If we have an $n \times n$ spiral (note that $n$ must be odd!), it's pretty easy to get a formula for just the sum of the corners. The top right corner will always be $n^2$, and since it's an $n \times n$ spiral (as mentioned one sentence ago), the top left corner will just be $n^2 - (n - 1)$. We can continue subtracting $n-1$ to get the values of the other corners. Adding these up, we get $$f(n) = n^2 + (n^2 - (n-1)) + (n^2 - 2(n-1)) + (n^2 - 3(n-1)) = 4n^2 - 6n + 6$$
Of course, we want the sums of the diagonals, not just the outermost corners.

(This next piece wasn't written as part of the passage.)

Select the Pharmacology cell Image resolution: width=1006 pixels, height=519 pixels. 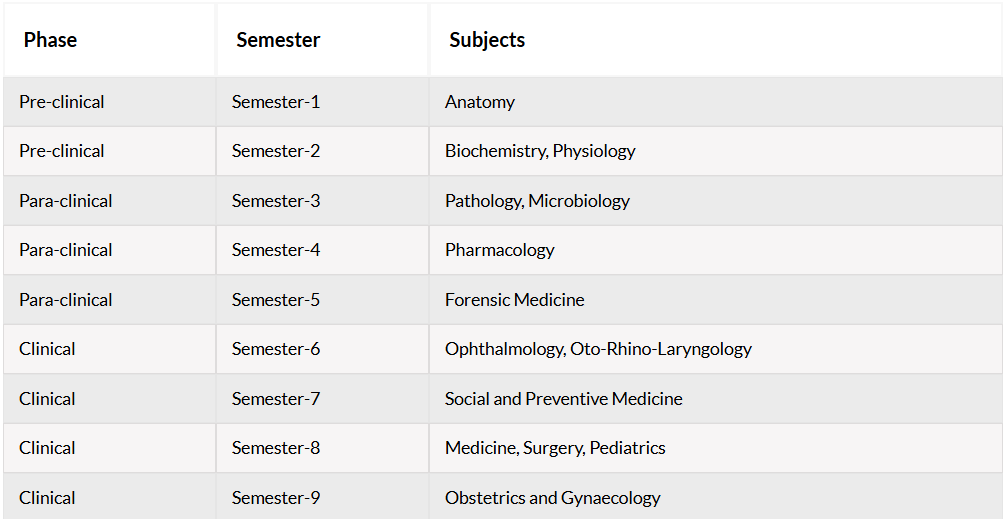tap(715, 250)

We can think about this as getting the sum of the corners of the $n \times n$ spiral, plus the sum of the corners of the $(n-2) \times (n-2)$ spiral one layer deeper, and so on until we reach the 1 at the center. $$g(n) = f(n) + f(n-2) + f(n-4) + \cdots + f(5) + f(3) + 1 = 1 + \sum_{k=1}^{(n-1)/2} f(2k + 1) = 1 + \sum_{k=1}^{(n-1)/2} (16k^2 + 4k + 4)$$
Now we can apply summation identities (including the return of triangular numbers and square pyramidal numbers from problem 6) to get a closed formula: $$g(n) = \frac{2}{3}n^3 + \frac{1}{2}n^2 + \frac{4}{3}n - \frac{3}{2}$$ Plugging in 1001, we get our answer: $g(1001) = 669171001$.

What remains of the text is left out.